Dataset:
--- START ---

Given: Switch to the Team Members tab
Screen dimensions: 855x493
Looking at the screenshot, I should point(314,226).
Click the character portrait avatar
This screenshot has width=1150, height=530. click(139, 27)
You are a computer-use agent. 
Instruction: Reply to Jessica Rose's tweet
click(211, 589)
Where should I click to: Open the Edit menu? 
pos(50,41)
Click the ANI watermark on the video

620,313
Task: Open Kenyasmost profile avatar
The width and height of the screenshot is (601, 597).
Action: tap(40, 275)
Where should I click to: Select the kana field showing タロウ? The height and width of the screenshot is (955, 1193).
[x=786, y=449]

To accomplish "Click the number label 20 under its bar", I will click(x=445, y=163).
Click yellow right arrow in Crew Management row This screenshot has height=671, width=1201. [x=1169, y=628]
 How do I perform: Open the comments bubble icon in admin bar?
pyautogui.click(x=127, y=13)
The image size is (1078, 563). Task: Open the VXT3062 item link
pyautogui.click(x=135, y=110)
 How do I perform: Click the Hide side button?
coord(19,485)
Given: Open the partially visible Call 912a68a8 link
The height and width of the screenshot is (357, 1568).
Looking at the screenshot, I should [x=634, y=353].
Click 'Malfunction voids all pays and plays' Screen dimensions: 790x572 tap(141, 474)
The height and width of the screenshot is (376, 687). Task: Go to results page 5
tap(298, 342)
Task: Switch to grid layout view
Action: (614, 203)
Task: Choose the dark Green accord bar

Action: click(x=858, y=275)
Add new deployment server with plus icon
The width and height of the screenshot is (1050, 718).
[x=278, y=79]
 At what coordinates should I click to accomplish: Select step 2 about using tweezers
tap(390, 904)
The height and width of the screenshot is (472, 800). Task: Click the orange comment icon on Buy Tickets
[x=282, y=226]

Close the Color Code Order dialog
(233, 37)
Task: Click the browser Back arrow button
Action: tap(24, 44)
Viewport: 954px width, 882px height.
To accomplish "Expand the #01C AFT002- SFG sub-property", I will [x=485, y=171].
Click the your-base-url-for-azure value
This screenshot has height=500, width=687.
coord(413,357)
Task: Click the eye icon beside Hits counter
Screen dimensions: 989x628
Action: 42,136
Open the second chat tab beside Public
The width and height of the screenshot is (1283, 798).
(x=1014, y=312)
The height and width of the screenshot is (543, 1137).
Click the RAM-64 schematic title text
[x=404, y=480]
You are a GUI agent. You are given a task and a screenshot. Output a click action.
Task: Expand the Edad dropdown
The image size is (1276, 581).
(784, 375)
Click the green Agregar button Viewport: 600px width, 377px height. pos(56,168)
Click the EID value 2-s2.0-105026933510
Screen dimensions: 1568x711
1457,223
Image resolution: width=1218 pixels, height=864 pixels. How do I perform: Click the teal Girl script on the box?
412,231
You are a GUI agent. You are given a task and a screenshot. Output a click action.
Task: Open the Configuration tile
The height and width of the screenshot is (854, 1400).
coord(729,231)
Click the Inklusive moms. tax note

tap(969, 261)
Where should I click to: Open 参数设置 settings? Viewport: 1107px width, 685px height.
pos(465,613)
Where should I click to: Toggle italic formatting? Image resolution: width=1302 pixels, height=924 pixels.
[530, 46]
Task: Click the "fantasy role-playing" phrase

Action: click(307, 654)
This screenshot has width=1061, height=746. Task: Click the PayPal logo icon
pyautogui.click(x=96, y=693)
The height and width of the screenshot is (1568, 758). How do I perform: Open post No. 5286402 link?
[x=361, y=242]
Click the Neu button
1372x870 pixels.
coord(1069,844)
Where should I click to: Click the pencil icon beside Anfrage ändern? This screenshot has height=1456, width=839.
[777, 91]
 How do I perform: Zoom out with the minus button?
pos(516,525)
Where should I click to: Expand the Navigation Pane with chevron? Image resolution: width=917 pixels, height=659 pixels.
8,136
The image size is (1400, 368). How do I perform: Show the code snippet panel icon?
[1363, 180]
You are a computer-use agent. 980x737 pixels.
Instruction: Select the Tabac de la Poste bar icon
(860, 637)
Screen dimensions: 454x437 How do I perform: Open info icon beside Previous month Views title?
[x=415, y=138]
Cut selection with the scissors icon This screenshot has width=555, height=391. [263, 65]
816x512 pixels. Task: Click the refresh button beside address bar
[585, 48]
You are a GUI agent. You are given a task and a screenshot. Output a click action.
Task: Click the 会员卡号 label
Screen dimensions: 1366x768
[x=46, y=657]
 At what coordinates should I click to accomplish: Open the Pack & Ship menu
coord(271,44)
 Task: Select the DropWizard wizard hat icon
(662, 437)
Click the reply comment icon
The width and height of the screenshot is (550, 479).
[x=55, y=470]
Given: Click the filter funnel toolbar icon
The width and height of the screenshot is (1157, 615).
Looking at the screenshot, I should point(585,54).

--- END ---

Type out the entries exactly as they appear above.

Given: Switch to the Team Members tab
Screen dimensions: 855x493
Looking at the screenshot, I should point(314,226).
Click the character portrait avatar
This screenshot has width=1150, height=530. click(139, 27)
You are a computer-use agent. 
Instruction: Reply to Jessica Rose's tweet
click(211, 589)
Where should I click to: Open the Edit menu? 
pos(50,41)
Click the ANI watermark on the video

620,313
Task: Open Kenyasmost profile avatar
The width and height of the screenshot is (601, 597).
Action: tap(40, 275)
Where should I click to: Select the kana field showing タロウ? The height and width of the screenshot is (955, 1193).
[x=786, y=449]

To accomplish "Click the number label 20 under its bar", I will click(x=445, y=163).
Click yellow right arrow in Crew Management row This screenshot has height=671, width=1201. [x=1169, y=628]
 How do I perform: Open the comments bubble icon in admin bar?
pyautogui.click(x=127, y=13)
The image size is (1078, 563). Task: Open the VXT3062 item link
pyautogui.click(x=135, y=110)
 How do I perform: Click the Hide side button?
coord(19,485)
Given: Open the partially visible Call 912a68a8 link
The height and width of the screenshot is (357, 1568).
Looking at the screenshot, I should [x=634, y=353].
Click 'Malfunction voids all pays and plays' Screen dimensions: 790x572 tap(141, 474)
The height and width of the screenshot is (376, 687). Task: Go to results page 5
tap(298, 342)
Task: Switch to grid layout view
Action: (614, 203)
Task: Choose the dark Green accord bar

Action: click(x=858, y=275)
Add new deployment server with plus icon
The width and height of the screenshot is (1050, 718).
[x=278, y=79]
 At what coordinates should I click to accomplish: Select step 2 about using tweezers
tap(390, 904)
The height and width of the screenshot is (472, 800). Task: Click the orange comment icon on Buy Tickets
[x=282, y=226]

Close the Color Code Order dialog
(233, 37)
Task: Click the browser Back arrow button
Action: tap(24, 44)
Viewport: 954px width, 882px height.
To accomplish "Expand the #01C AFT002- SFG sub-property", I will [x=485, y=171].
Click the your-base-url-for-azure value
This screenshot has height=500, width=687.
coord(413,357)
Task: Click the eye icon beside Hits counter
Screen dimensions: 989x628
Action: 42,136
Open the second chat tab beside Public
The width and height of the screenshot is (1283, 798).
(x=1014, y=312)
The height and width of the screenshot is (543, 1137).
Click the RAM-64 schematic title text
[x=404, y=480]
You are a GUI agent. You are given a task and a screenshot. Output a click action.
Task: Expand the Edad dropdown
The image size is (1276, 581).
(784, 375)
Click the green Agregar button Viewport: 600px width, 377px height. pos(56,168)
Click the EID value 2-s2.0-105026933510
Screen dimensions: 1568x711
1457,223
Image resolution: width=1218 pixels, height=864 pixels. How do I perform: Click the teal Girl script on the box?
412,231
You are a GUI agent. You are given a task and a screenshot. Output a click action.
Task: Open the Configuration tile
The height and width of the screenshot is (854, 1400).
coord(729,231)
Click the Inklusive moms. tax note

tap(969, 261)
Where should I click to: Open 参数设置 settings? Viewport: 1107px width, 685px height.
pos(465,613)
Where should I click to: Toggle italic formatting? Image resolution: width=1302 pixels, height=924 pixels.
[530, 46]
Task: Click the "fantasy role-playing" phrase

Action: click(307, 654)
This screenshot has width=1061, height=746. Task: Click the PayPal logo icon
pyautogui.click(x=96, y=693)
The height and width of the screenshot is (1568, 758). How do I perform: Open post No. 5286402 link?
[x=361, y=242]
Click the Neu button
1372x870 pixels.
coord(1069,844)
Where should I click to: Click the pencil icon beside Anfrage ändern? This screenshot has height=1456, width=839.
[777, 91]
 How do I perform: Zoom out with the minus button?
pos(516,525)
Where should I click to: Expand the Navigation Pane with chevron? Image resolution: width=917 pixels, height=659 pixels.
8,136
The image size is (1400, 368). How do I perform: Show the code snippet panel icon?
[1363, 180]
You are a computer-use agent. 980x737 pixels.
Instruction: Select the Tabac de la Poste bar icon
(860, 637)
Screen dimensions: 454x437 How do I perform: Open info icon beside Previous month Views title?
[x=415, y=138]
Cut selection with the scissors icon This screenshot has width=555, height=391. [263, 65]
816x512 pixels. Task: Click the refresh button beside address bar
[585, 48]
You are a GUI agent. You are given a task and a screenshot. Output a click action.
Task: Click the 会员卡号 label
Screen dimensions: 1366x768
[x=46, y=657]
 At what coordinates should I click to accomplish: Open the Pack & Ship menu
coord(271,44)
 Task: Select the DropWizard wizard hat icon
(662, 437)
Click the reply comment icon
The width and height of the screenshot is (550, 479).
[x=55, y=470]
Given: Click the filter funnel toolbar icon
The width and height of the screenshot is (1157, 615).
Looking at the screenshot, I should point(585,54).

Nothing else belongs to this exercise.